Comfortably Numb

The year was 1979 and the rock band Pink Floyd had just released their concept album The Wall.  Strains of Young Lust and Another Brick in the Wall filled the halls in my high school.  These are fine songs (who can argue with lyrics like “How can you have any pudding if you don’t eat your meat!”?) but the song that really spoke to me was Comfortably Numb.

It emotionally resonated with me because beneath its seemingly depressing façade was a defiant and cautionary tale of the price that’s ultimately paid by numbing the pain rather than rising up against it and fixing the root malady.

I’ve always kept that message, if not exactly that song, near and dear to my heart.  Bodily pain is the nervous system’s way of telling you something is wrong and numbing the body, except in the case of corrective action like surgery, is a foolish thing to do.  By masking those important signals, you are tricked into thinking things are fine until catastrophe hits and a serious problem has now become an insurmountable problem.  Tell most anyone in our wellness-conscious society and you’ll get a quick agreement – at least where the body is concerned.

The situation is quite different when it comes to the economic pain and, for reasons I can’t explain, very few people seem to know or care about the numbness that is killing our economy.  And what is this anesthesia that is causing the numbness – the policy of the Federal Reserve to keep interest rates, specifically the discount rate, at zero.

In order to understand how low interest rates is acting to numb the economy, I need to say a little about prices.

In an economy, prices serve three purposes:

  • Terms of the exchange for completing a transaction
  • Signal to the producer about the relative worth of a good or service as judged by the consumer
  • Signal to the consumer about the relative worth of a good or service as judged by the producer

When you go to a store and wish to purchase a good the deciding factor is the price.  Measured relative to your want or need, the price determines whether the transaction is made and you leave the store with the item or the transaction remains unfulfilled and the good remains on the shelf.

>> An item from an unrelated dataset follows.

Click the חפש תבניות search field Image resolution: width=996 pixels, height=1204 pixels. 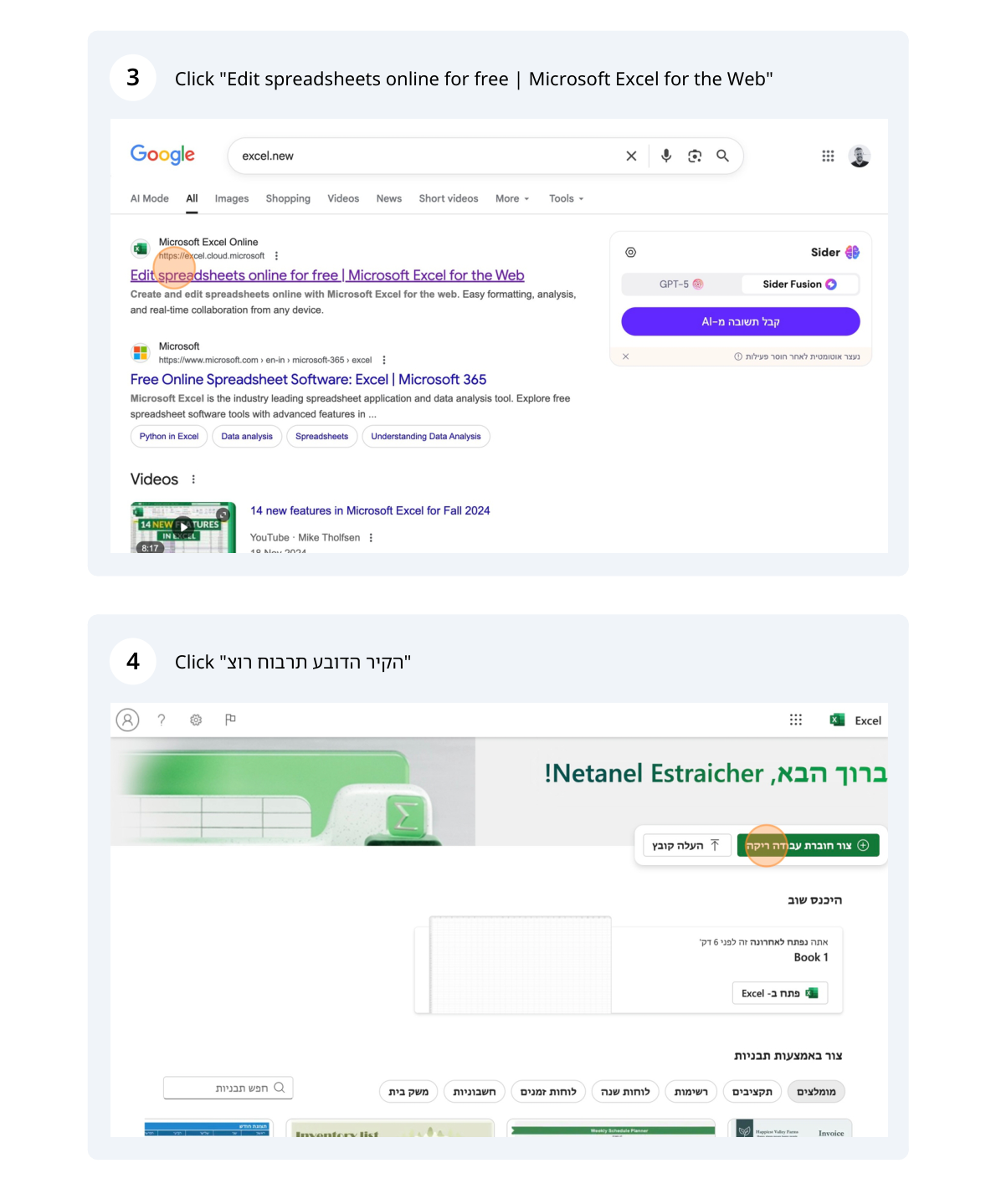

Looked at locally, within the confines of a single consumer, the price simply serves to help determine the relative worth of the good to the consumer.  Taken globally, each successful transaction sends a message from the consumer to the producer that the relative worth of the good is favorable to the consumer.  Each failed transaction sends the opposite message, telling the producer that the good is valued too high.  The speed with which the good is purchased sends a message about whether the price is too low or too high.

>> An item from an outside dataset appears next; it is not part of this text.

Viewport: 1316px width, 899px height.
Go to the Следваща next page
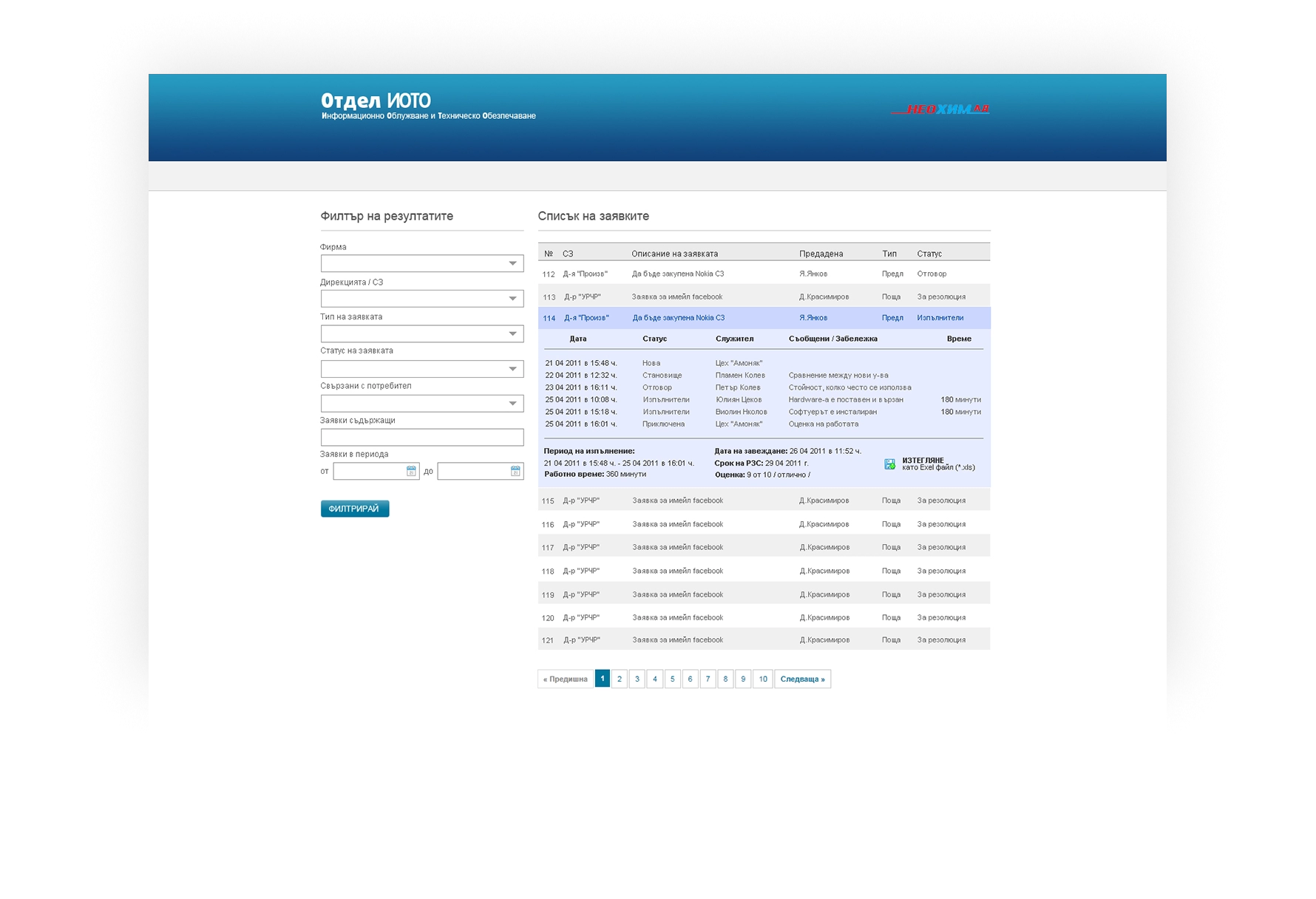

Likewise, each price set by the producer sends a message to the consumer about how the producer judges the worth of the good against the producer’s outlay in its production.  If the producer can’t entice a consumer to buy the product for more than it cost the producer to make it then the message is sent that the producer should stop making the product.

In effect, the price system functions as the nervous system in the economy, sending messages to and fro between different parts of the body politic saying to either make more or less of a particular good.  Seen in this way, prices help regulate the economy so that the scarce resources available to society are best used – where best is judged by consumer demand.

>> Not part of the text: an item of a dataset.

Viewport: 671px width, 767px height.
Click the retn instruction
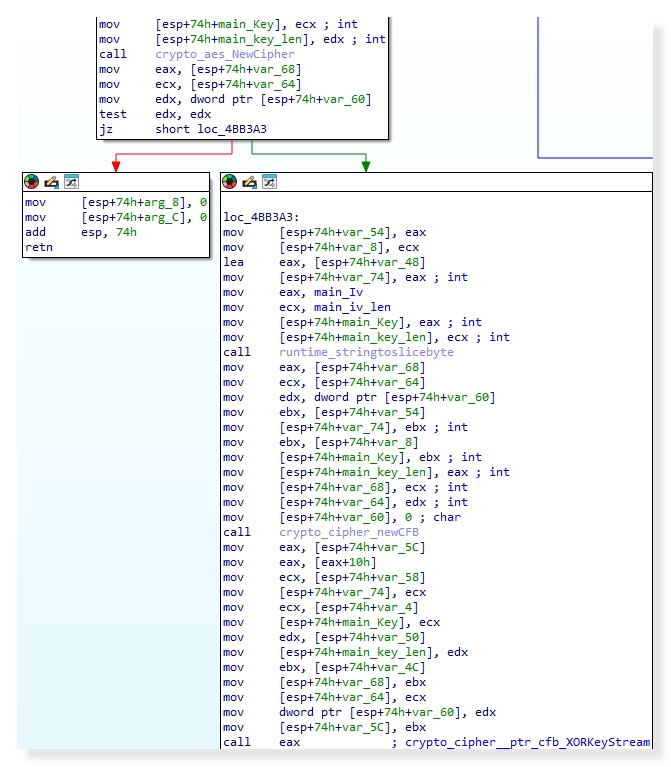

When the Federal Reserve keeps interest rates low, it basically floods the economy with an anesthetic that interferes with the signals sent using the price system.  Businesses that should have received the message that they are not producing products desirable to society are instead receiving a mixed or muted message that tells them to try again.

By keeping interest rates too low, the Fed allows businesses that should have failed to remain on life support with what is essentially free money.  The idea that the Fed has is that it is compassionate to keep business going; that in order for the economy to grow, businesses need to succeed.

But why?  What’s wrong with failure as a message?  In the body, pain speaks volumes.  It tells the body not to do whatever caused the pain.  Learning from the pain is not the same as preventing it entirely, for without the pain no growth can occur.  How can our economy grow if we can’t learn what works and, more importantly, what doesn’t?

Maybe the Federal Reserve should analyze less, interfere with the economy for less often, and listen to some Pink Floyd instead.